The Yankees knew not only where it was coming, but where a couple of Thor’s pitches were going. To be fair to the kid, he was facing a much tougher lineup than last night’s Yankees who were child’s play for Steven Matz. After singles by Bret Gardner and Jacoby Ellsbury, up came Carlos Beltran. At 36, he was like a crafty and experienced Darth Vader facing a novice Luke Skywalker in “The Empire Strikes Back.” Syndergaard emerged with his hand intact, but not his pride following a 3-run blast by Beltran. The older man triumphed again in inning 6 with a single off Syndergaard. Then another wily veteran, Brian McCann crushed one even farther out of sight than Beltran’s jolt. In the home half, Kelly Johnson hit for Syndergaard, ending Thor’s day. He’s 8-7  now in his rookie year in the league. The scoring was done with the Yanks winning 5-0.

Whatever Yankee fans were at Citi Field had their eyes on the action north of the border.
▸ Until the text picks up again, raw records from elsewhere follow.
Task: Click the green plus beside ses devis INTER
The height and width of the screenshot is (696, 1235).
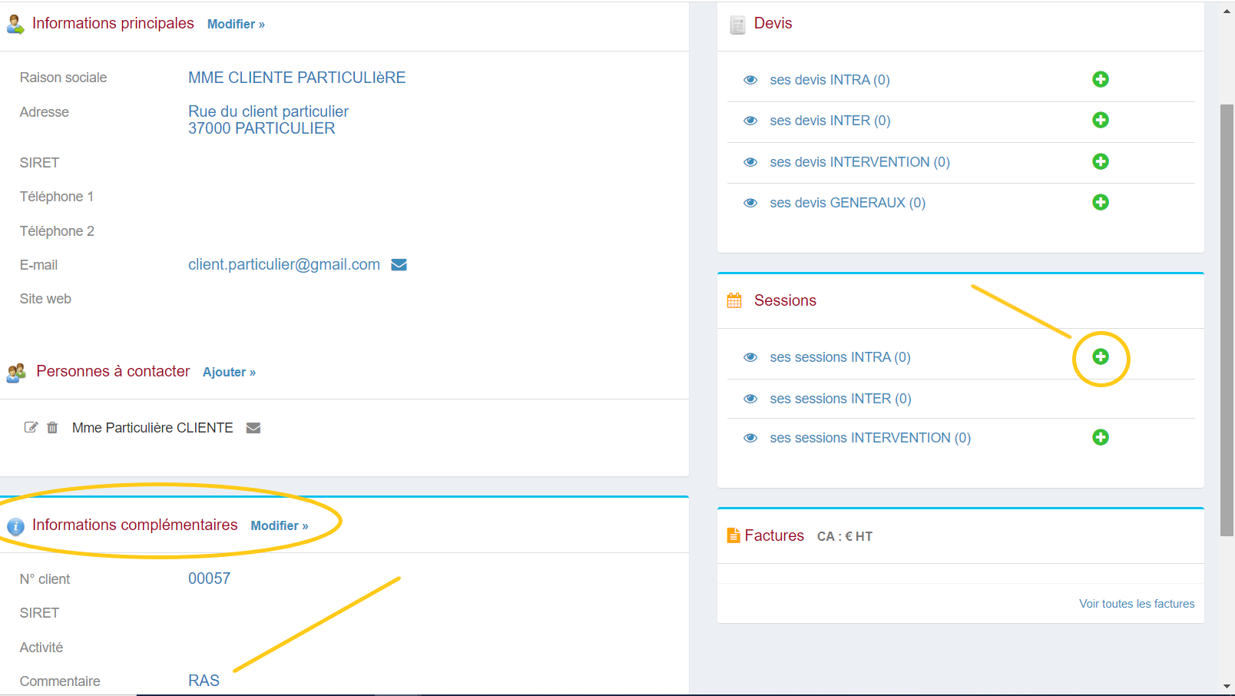Action: tap(1101, 120)
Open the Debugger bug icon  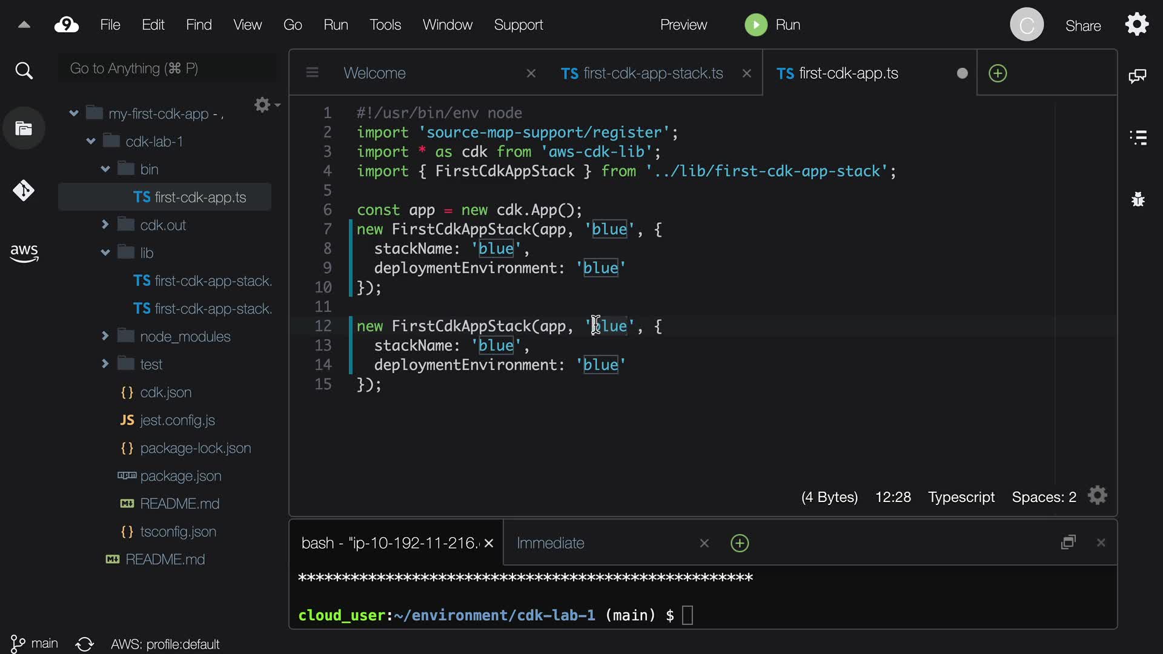tap(1138, 199)
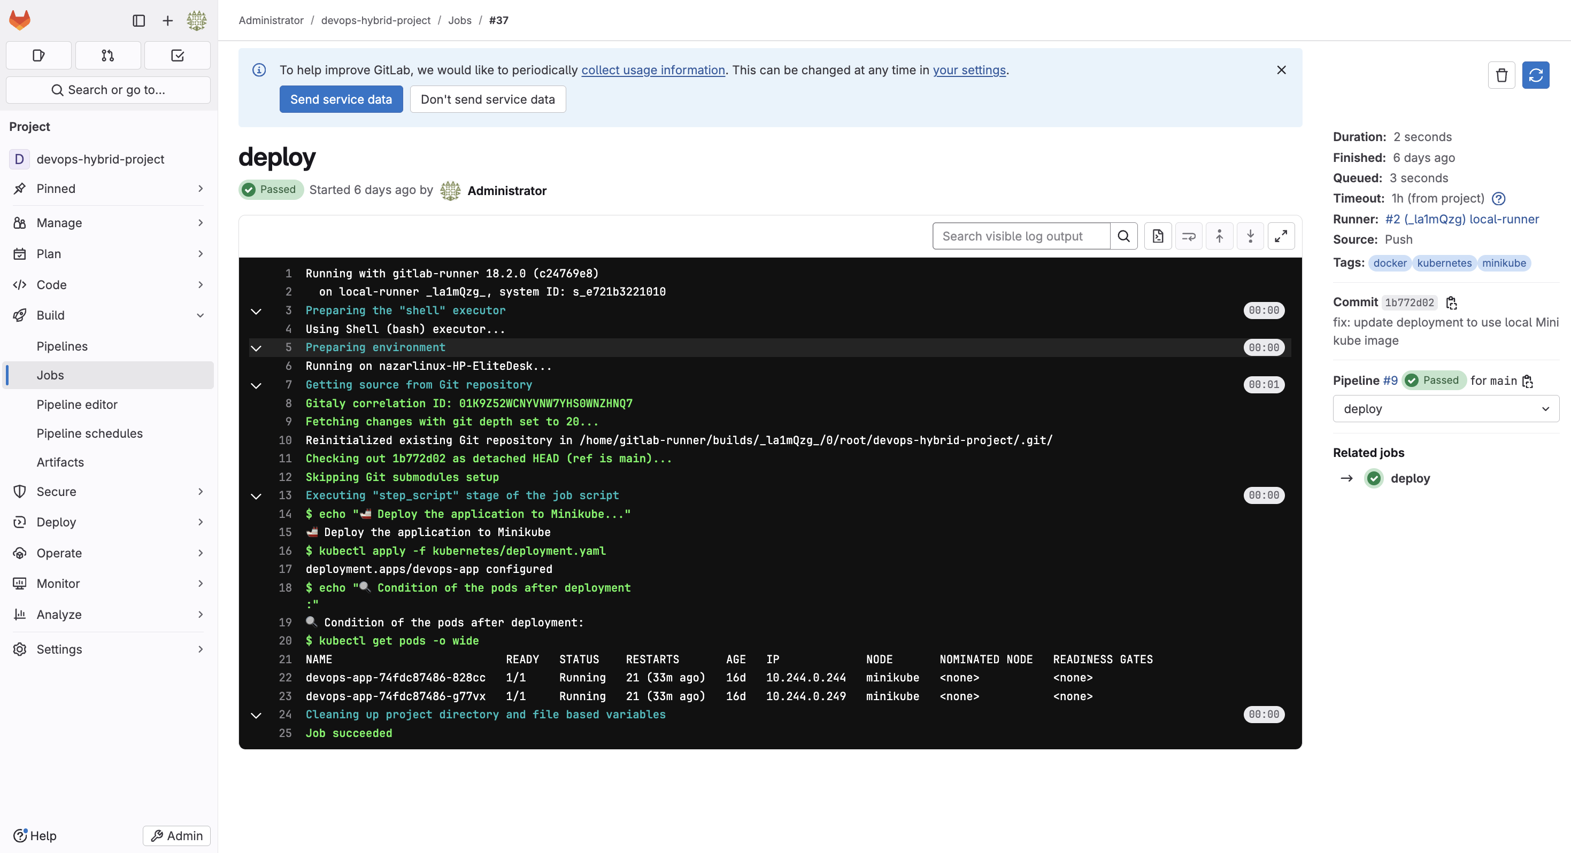Open the deploy stage dropdown
The height and width of the screenshot is (853, 1571).
pos(1445,409)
For once, the Bluejays lost, to of all teams the hated Red Sox. Until the home eighth, the game was as bland as the tennis tournament recently completed in Toronto. It was a 2-all tie when the home team put up a pair in the 8th. The Sox, who have had issues scoring all year put 5 on the board in the ninth, beginning with a two-run home run by Jackie Bradley JR. Then the Sox bull pen nearly ruined the Yankees’ afternoon along with their own. Robbie Ross JR. entered the game to start the 9th. He got out the first two hitters, then walked Josh Donaldson. That sort of move makes managers check their unemployment insurance, considering Jose Bautista was due next with his 35 home runs … uh make that 36, making the game 7-6 Boston. After a long double to center, the smoke finally cleared when Justin Smoak grounded to second to seal the win for Boston. This leaves the Yankees 3 and a half behind Toronto as they prepare for tonight’s ESPN game with the Mets. As for the Flushing nine, Washington gained a full game on them with their 5-2 win over Miami. As large as the Mets lead is, and with only 2 weeks to go as of this writing, the more cynical Mets fans still have visions of the Mets’ collapses of 2007 and 2008 dancing in their heads, like sugar plums gone rotten. If they ask a real old sage (which wouldn’t be a good idea,” that person of 65+ could tell them of the collapse of the 1964 Phillies. I wouldn’t bring it up myself except for the extreme youth of the Mets’ pitching staff and the team’s collective inexperience in postseason play. The surging Cubs, the consistent Cardinals and Dodgers could all give the Mets a tussle next month, but that’s just baseball as I see it.